In an agent context: ToT is most useful for the planning phase. When an agent needs to decide on a strategy (which tools to use, in what order, for what sub-goals), you can explore multiple plans as branches, evaluate each one, and commit to the best. Once committed, execution can proceed with standard ReAct.
Reflection and Self-Critique #
Instead of exploring multiple paths in parallel, reflection adds a sequential self-check: the model generates a response, then evaluates its own output, identifies errors or weaknesses, and tries again.
┌────────────┐
│ Generate │
│ Response │
└─────┬──────┘
│
▼
┌────────────┐ ┌────────────┐
│ Critique │────▶ │ Revise │
│ (self or │ │ Response │
│ other) │ └─────┬──────┘
└────────────┘ │
▲ │
└───────────────────┘
(repeat until satisfied
or iteration limit)
Models are often better at evaluating text than generating it. A model that writes mediocre code on the first try can frequently spot the bugs when asked to review its own output — and fix them on a second pass.
def reflexion(task: str, max_iterations: int = 3) -> str:
response = generate_initial(task)
for i in range(max_iterations):
critique = self_critique(task, response)
if critique["passed"]:
return response
response = revise(task, response, critique["feedback"])
return response
def self_critique(task: str, response: str) -> dict:
prompt = f"""You are reviewing a response to the following task.
Identify any errors, logical gaps, or areas for improvement.
If the response is correct and complete, say PASS.
Otherwise, provide specific feedback.
Task: {task}
Response to review:
{response}
"""
result = call_model(prompt, temperature=0.0)
if result.text.strip().upper().startswith("PASS"):
return {"passed": True, "feedback": None}
return {"passed": False, "feedback": result.text}
def revise(task: str, previous: str, feedback: str) -> str:
prompt = f"""Revise the following response based on the feedback.
Fix the identified issues while preserving what was correct.
Task: {task}
Previous response:
{previous}
Feedback:
{feedback}
Revised response:
"""
return call_model(prompt, temperature=0.0).text
This pattern appears under several names — Reflexion, self-refine, iterative critique — but the core loop is always the same: generate, evaluate, revise.
Variants:
- Same-model reflection: The same model generates and critiques. Simple to implement, but the model may have blind spots it cannot see in its own output.

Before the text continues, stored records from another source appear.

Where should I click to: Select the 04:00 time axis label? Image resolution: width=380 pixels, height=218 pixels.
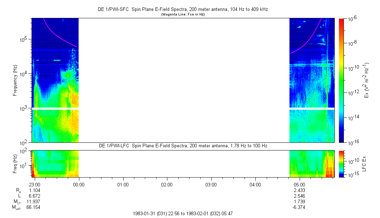[x=255, y=184]
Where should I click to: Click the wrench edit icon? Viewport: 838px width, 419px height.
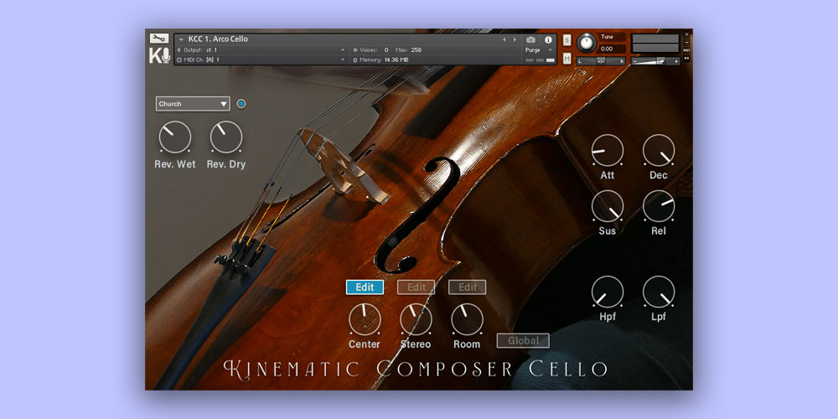159,39
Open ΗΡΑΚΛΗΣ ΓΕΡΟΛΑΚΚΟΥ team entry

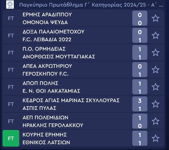coord(53,125)
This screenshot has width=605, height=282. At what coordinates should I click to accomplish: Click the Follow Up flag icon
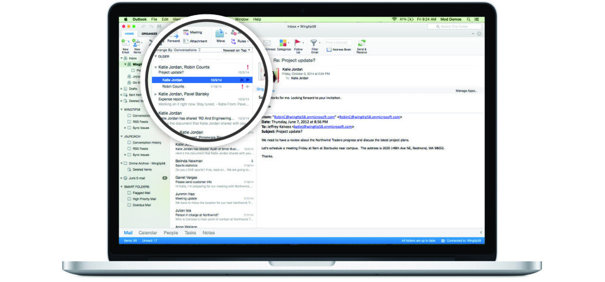click(x=298, y=43)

- Cross-model reflection: A different model (or the same model with a different system prompt) acts as the critic. This breaks the blind-spot problem but doubles the infrastructure.
- Tool-grounded reflection: The critique step uses tools — running tests, checking facts against a database, validating against a schema. This gives the critique concrete evidence rather than relying on the model's judgment alone.
In an agent context: Reflection fits naturally into the coding-agent pattern. Generate code, run tests, read failures, fix the code. But it also works for any agent output that can be validated: SQL queries (run them and check for errors), API calls (dry-run and validate the response schema), research summaries (check claims against retrieved sources).
Extended Thinking and Hidden Scratchpads #
Some model providers offer extended thinking — a mode where the model performs a long internal chain of reasoning before producing its visible response. The reasoning is hidden from the user (and sometimes from the application) but influences the final output.
From an architectural standpoint, this is chain-of-thought baked into inference rather than prompted. The model allocates extra compute budget to the reasoning phase, exploring and self-correcting internally before committing to an answer.
def extended_thinking_call(question: str, thinking_budget: int = 10000) -> str:
response = call_model(
prompt=question,
thinking={
"type": "enabled",
"budget_tokens": thinking_budget,
},
)
# response.thinking contains the internal reasoning (if exposed)
# response.text contains the final answer
return response.text
The trade-off is pure economics: you are paying for the thinking tokens even though the user never sees them. A 10,000-token thinking budget on a complex question might cost 5–10x what a direct answer would cost. But for hard reasoning tasks — math proofs, complex code, multi-constraint planning — the accuracy gain is dramatic.
When to use it in agents:
- As a drop-in upgrade for the reasoning step in ReAct. Replace your standard model call with an extended-thinking call for steps where reasoning quality matters most (the planning step, high-stakes decisions, final synthesis).
- For the evaluation step in tree-of-thought or reflection. A model that thinks longer will produce better critiques.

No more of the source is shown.